Change of scene: Jan Weber, a plastics engineer in the technical center in Essen, has loaded the blown-film machine with plastic granulate and a masterbatch. The machine melts the granulate and at the end, a paper-thin film comes off the roll and out of the machine. In the adjoining application technology lab, Weber has set up an experiment with various film samples. Three glasses full of water are covered with film. Weber is testing whether the anti-fogging protection actually works. “We test additives from Obernburg here too. The collaboration has proved hugely beneficial for both sides,” he says. Plant manager Rachor from the Obernburg site agrees with Weber: “Previously, here in product development we mainly relied on our customers,” he explains. But now the experts from Obernburg can also take advantage of the application technology in Essen. “This means that we can now develop our own new additives and bring them to market,” sales and marketing manager Belik emphasizes.

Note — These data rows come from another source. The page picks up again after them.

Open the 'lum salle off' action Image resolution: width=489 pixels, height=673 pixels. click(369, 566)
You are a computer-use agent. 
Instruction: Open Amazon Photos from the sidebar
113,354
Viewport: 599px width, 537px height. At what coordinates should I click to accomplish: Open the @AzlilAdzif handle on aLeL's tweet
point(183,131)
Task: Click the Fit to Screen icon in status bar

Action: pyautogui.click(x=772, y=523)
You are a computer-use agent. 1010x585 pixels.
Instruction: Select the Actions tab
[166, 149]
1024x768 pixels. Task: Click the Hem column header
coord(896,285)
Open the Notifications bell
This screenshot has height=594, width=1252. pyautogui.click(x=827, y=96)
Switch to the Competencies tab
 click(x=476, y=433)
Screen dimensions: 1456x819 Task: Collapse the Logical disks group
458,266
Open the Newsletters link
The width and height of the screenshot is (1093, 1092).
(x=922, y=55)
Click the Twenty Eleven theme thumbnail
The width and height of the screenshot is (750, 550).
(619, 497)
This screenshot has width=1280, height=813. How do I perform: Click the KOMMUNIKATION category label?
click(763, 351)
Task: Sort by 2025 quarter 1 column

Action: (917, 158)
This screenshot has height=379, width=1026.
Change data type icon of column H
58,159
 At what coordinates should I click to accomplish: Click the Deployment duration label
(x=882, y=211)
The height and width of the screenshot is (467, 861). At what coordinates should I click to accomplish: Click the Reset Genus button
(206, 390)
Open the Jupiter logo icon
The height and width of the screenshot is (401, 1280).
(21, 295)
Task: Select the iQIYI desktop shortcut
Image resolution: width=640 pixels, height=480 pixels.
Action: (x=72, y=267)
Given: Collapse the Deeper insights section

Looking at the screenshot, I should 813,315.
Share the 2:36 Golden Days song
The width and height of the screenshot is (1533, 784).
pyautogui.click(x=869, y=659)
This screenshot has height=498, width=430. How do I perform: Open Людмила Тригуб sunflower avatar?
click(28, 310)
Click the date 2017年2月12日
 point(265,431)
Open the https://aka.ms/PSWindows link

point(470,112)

The collaboration has already proved successful: A masterbatch based on ACCUREL® from Obernburg and the additive TEGO Sorb® from Essen was developed for use in plastics recycling. “Products made from recycled plastic frequently emit a pungent odor. The TEGO Sorb® that has been added to the plastic with the aid of ACCUREL® swallows the foul-smelling molecules, and the odor disappears,” says Rachor, explaining the advantages of the new development. The new product TEGO Sorb® PY 50 can be used, for example, in the recycling of plastic film from greenhouses or plastic trash. Evonik has already exhibited the product at the Plastics Recycling Conference in Washington (USA) in March 2019. The product is also to be among the company’s exhibits at the K plastics and rubber trade show in Düsseldorf in October.
Opportunities in the Group
“The integration was a challenge for us all, and for some of those at the Obernburg site it was a significant additional workload,” says Giessler-Blank in review. All the customer data had to be entered in SAP, all the formulations and test methods had to be transferred. “During the transition, we did not lose any business,” she claims. All the effort that went into it is now paying off, for example in the case of certificates and logistics. And throughout the Evonik Group, there are multiple opportunities to make use of the new technology in other applications and business lines.
The experts in Essen and in Obernburg are already working on new ideas: Water-soluble plastics and bio-based polymers are becoming increasingly important. And these also require additives to remain mechanically stable for easier processing, to ensure that they don’t sustain scratches, and to be protected against fire.